Lost in thought my mind has been racing the last few days. I have gone through spectrum of rage and betrayal to the extremes of self doubt. I mean who are these people to question my sanity and control over my emotions. Who are these people to lay an assault upon those I call family. Who are these others that are part of my social compatriots to tell me that I am over the top, and make them feel uncomfortable. Why are these people who not a few days before where fanning the flames of apparently unfetter wrath, now do not like the heat? Is my rage that wanton, and consuming that it is in control of me? Am I really this beast to be feared and only brought out when needed, then quickly put away. I am too be stored for controlled use and then cast off when no longer needed?
I can assure though that I am in control of my higher cognitive functions. I can assure that while I am able to express my rage, my rage is not in control of me or my actions. However I would argue that it cold logic that drives my motives, and that is not what troubles people. I think what troubles people is something else entirely. This is the age old societal question of what to do with the soldier when the war is over. It is not because of the fear of the soldier turning on their master, but the fear of actually having to share in the moral weight of their actions.
Most people are inclined and will accept the rewards of others sacrifice. They will not object to abusing the freedom that their soldiers provide for them. They do not question the security. They do not question the protected trade lanes. They do not question their ability to express themselves on a corner. They accept that they are happy they do not have to worry about tanks rolling over them in Tienanmen Square. They like the voice that they are afforded. They know that Democracy is the worst form of government with the exception of all other forms of government.
The issue they have is the violence. They love what that violence, or threat of violence can provide for them. What they do not like is to dwell on the violence. They do not want to personify the violence. They do not want to know that the violence done on their behalf has a face. They do not want anger to shake up their tranquility or privilege. They just want their tranquility and privilege. It is that whole issue of the blanket of freedom that Jack Nicholas brought to our attention on that silver screen.
It is almost like the very concept of aggression is enough to turn someones stomach, and install a primal fear. Most people I know have never had to fight, I mean physically fight for anything in their life. They have never had to assault with great violence in order to secure something for themselves or family. That could be security, or the perception of security, none the less they have never really had to fight for anything. People talk about the struggle and fight they have offered through out their life, but they really had nothing to lose. They had their rights, their civility, and rarely was their life ever really in danger.

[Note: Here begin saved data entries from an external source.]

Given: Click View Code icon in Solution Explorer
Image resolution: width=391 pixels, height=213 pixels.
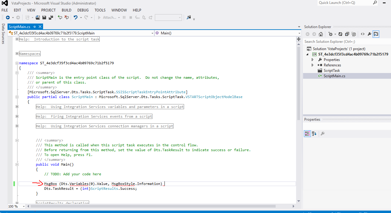Looking at the screenshot, I should (x=363, y=34).
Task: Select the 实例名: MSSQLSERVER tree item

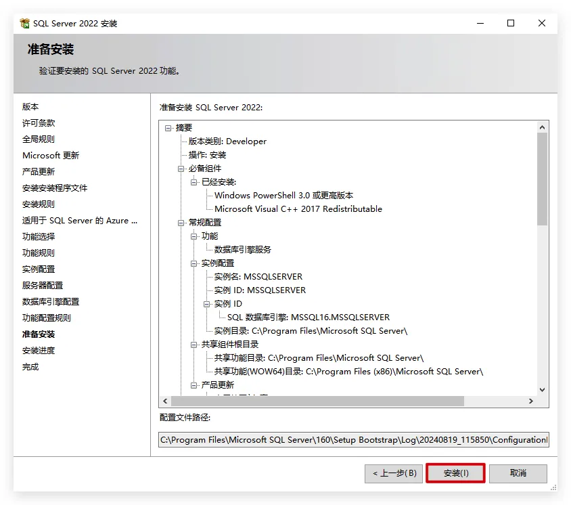Action: (258, 276)
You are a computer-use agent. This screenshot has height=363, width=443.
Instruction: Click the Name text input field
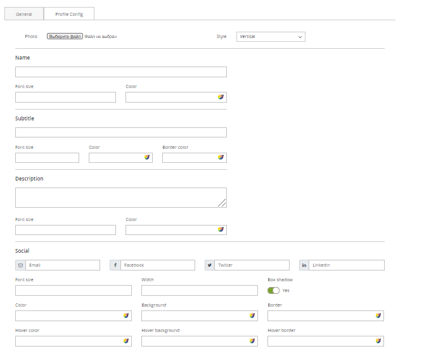(120, 72)
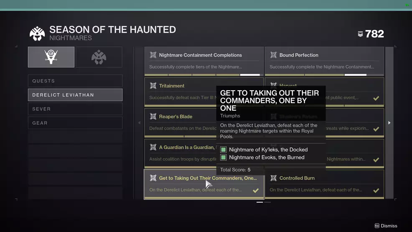
Task: Click the Nightmare of Evoks objective checkbox
Action: tap(224, 158)
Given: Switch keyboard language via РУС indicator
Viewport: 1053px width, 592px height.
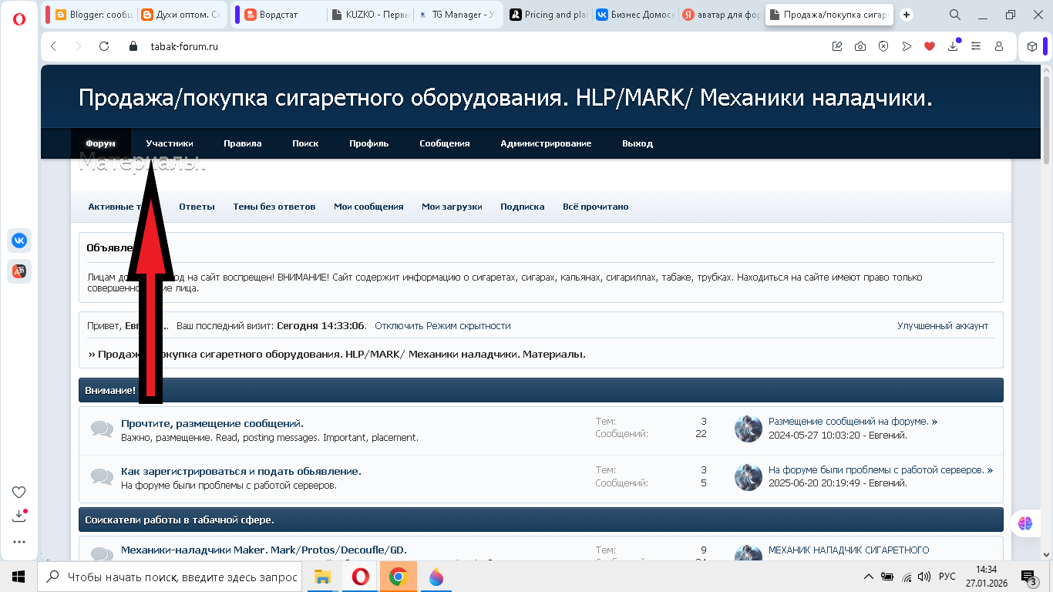Looking at the screenshot, I should tap(947, 577).
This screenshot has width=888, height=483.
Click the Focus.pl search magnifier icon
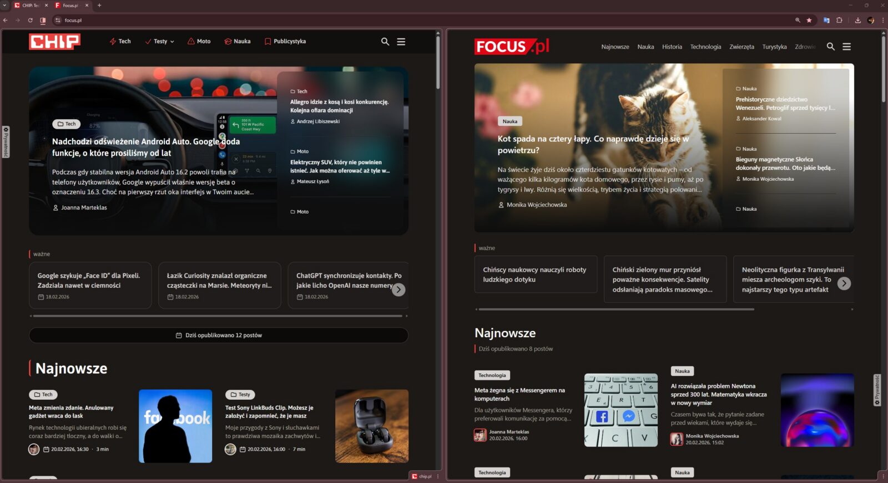tap(830, 47)
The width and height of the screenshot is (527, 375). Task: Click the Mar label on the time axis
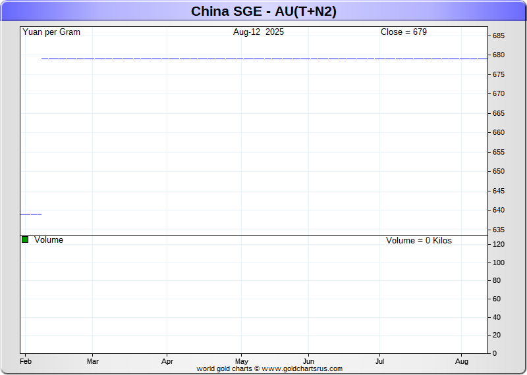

So when they see the passion and resolve and the deep heat of violent action it is abhorrent to them. It is hard for them to process, and they fear that primal need. They do not know what a real fight is, and they are afraid to see it. They do not want the knowledge of this great violence to take away their innocence. They just want to accept that what they have is provided and they do not want to understand how it is provided. Bad people go away. They do not want to think of the process that goes into making that bad person go away.
Their rights are protected and that is enough for most.
Then there are those rare few that have had to use their own action to enforce those liberties for the masses, or even for themselves. Those rare few that understand that there is action that creates this situation. They understand it is not an novel or video game. They understand that violence is all around us. It is woven into our very existence and way of life. They understand that they are feared. They understand that while people are threatened they are celebrated, but when the venom of splashes on them they can not interpret what it is, and immediately are repulsed by it.
There is a reason so few people are doers. It is not because the majority are lazy. I am sure that is part of that equation but its not the only part. The other part is people are happy to hold onto their innocence or their perceived innocence. They do not want to sacrifice it because it is not something you can undo. It is like virginity. Once it is gone its gone. You can't unscrew a light bulb and all that. I can understand that. I can understand not wanting to see it or have to deal with the objectionable behavior of violence.
I said I can understand it, but it does not mean I am going to hide my ability to use violence, aggression or the ability to do what needs to be done. It is part of who I am, and it was long before I joined the military. I see things that are wrong, and know that I must speak out against them, because others won't. I speak whats on my mind because I feel it is the only moral choice. If you sit by and watch someone have there liberties violated then you might as well light the damn fire yourself.
If you really abhor violence that much then ask yourself why you celebrate so much. You think you don't celebrate it or its results, look at the last three movies you watched. How many of them celebrated the use and positive influence of violence. Even in reluctant use of violence the results are celebrated. Hell Harry Potter was rejoiced when he finally killed he who should not be named. There was rage on both sides of that fight. It was all for good reasons though, and the mugols need not be exposed to the violence. They just get to enjoy the freedoms that violence provided.
Well this concept is a part of who I am. If you want to be a mugol, stay away from me. I am okay with fighting and being visible and vocal in that fight. It is what I do. It was what I know. I am not a virgin, and I do not want to go back. Just because you can not process the action I can perform it is not my issue. Thank you very much for reading this. I hope that it at least entertained you. I am a good dancing monkey. I will go back in the alley now.